Outre le transport, l’ICR propose l’expansion d’infrastructures numériques, une route de la soie « de l’information ». Il s’agit d’une extension de la « sortie » vers l’étranger des sociétés de télécommunications chinoises, y compris les géants privés du mobile comme Huawei et ZTE, qui ont de nombreux projets d’infrastructures de télécommunications en Afrique, mais aussi l’expansion des grandes entreprises publiques telles que Chine Télécom. China Telecom a créé un nouveau centre de données à Djibouti qui sera relié avec d’autres centres régionaux de la compagnie en Asie, en Europe et à la Chine pour faciliter le développement des réseaux sous-marins de câbles chinois en fibre optique pour l’Afrique orientale.
Les pays associés à l’ICR, comme le Maroc, l’Égypte et l’Éthiopie, ont été considérés comme des « pays pionniers pour un partenariat prioritaire en matière de coopération et de production industrielle » ; ces pays ont compris que l’expansion rapide des zones industrielles de la Chine, annonçaient non seulement un développement des échanges mais aussi des investissements industriels.
Cependant, l’expansion rapide des crédits pour les infrastructures qu’offre l’ICR comporte aussi des risques considérables. Beaucoup de ces grands projets d’infrastructure sont rendus possibles par des emprunts financiers, qui suscitent des interrogations sur l’accroissement et la durabilité de la dette des économies africaines. Pour les pays riches en ressources, la faible valeur des productions de base a généré la baisse des recettes publiques et provoqué une crise des taux de change de monnaie – ces deux effets touchant la capacité du gouvernement à rembourser les emprunts étrangers.
En Tanzanie, le projet du port en eau profonde de Bagamoyo dans le cadre de l’ICR a été suspendu par le gouvernement en raison du manque de fonds. Le port était à l’origine un investissement conjoint entre des partenaires tanzaniens et chinois de la China Merchants Holding qui devait construire les infrastructures portuaires et routières, ainsi qu’une zone économique. Alors que la construction du projet s’est poursuivie, les problèmes de financement ont mis en évidence que le gouvernement avait perdu son statut d’égalité. Il s’agit d’un cas montrant que les gouvernements africains risquent de perdre la propriété des projets, ainsi que les revenus à long terme. »
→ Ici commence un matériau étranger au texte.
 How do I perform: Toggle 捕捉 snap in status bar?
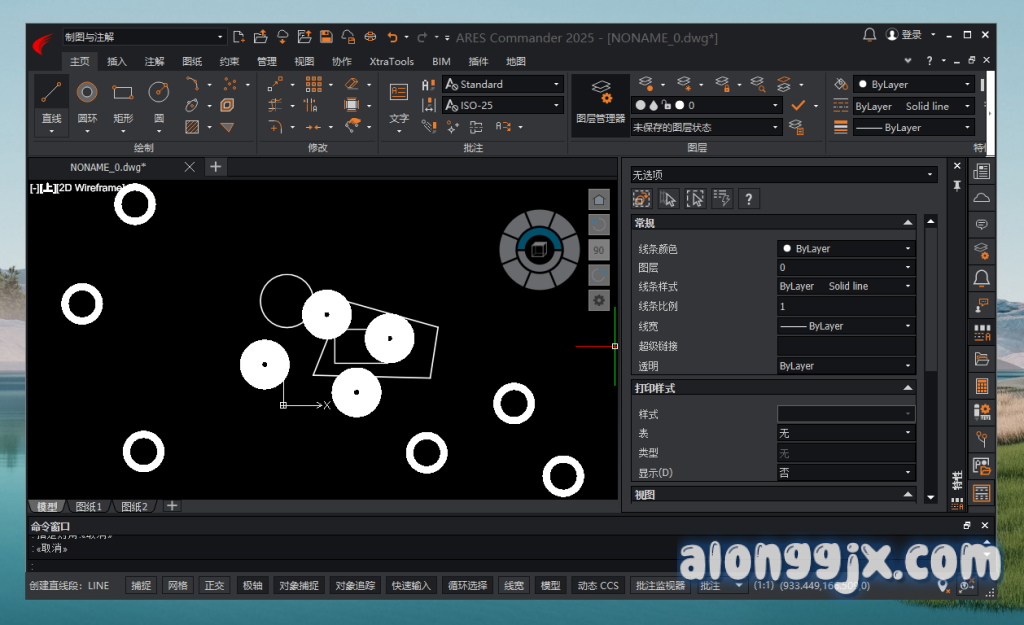pyautogui.click(x=141, y=586)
D’autre part beaucoup de projets de l’ICR « déplacent ou perturbent les communautés existantes ou les zones écologiquement sensibles », ce qui vient se rajouter aux tensions politiques. Il n’est pas surprenant que la Chine ait vu rapidement augmenter le nombre de sociétés de sécurité privées qui desservent les entreprises chinoises qui participent aux actions de l’ICR. Selon les termes de l' Asia Times, ces sociétés sont:
« Décrites comme une armée chinoise privée, ces sociétés de sécurité indépendantes qui sont alimentées par une demande croissante venant des entreprises nationales participant à l’initiative de la couronne et la route de la soie pour un montant de plusieurs milliards de dollars, s’étendent dans les pays.
En 2013, il y avait 4 000 entreprises inscrites qui employaient plus de 4,3 millions de personnes. En 2017, ce chiffre est passé à 5 000 avec environ 5 millions de salariés. »
Ce qui nous attend ?
Les raisons décrites dans cet article rendent hautement improbable que l’ICR puisse améliore sensiblement les perspectives économiques de la Chine à long terme. Il semble probable que la croissance chinoise continuera de diminuer, conduisant à de nouvelles tensions internes quant à la réponse du gouvernement sur l’ICR qui va sûrement redoubler d’efforts pour étouffer le militantisme des ouvriers et ne pas relever les salaires. Avec de la chance, la force de la résistance chinoise à cette répression générera un précieux espace public de discussion pour de nouvelles options vraiment favorables à la majorité.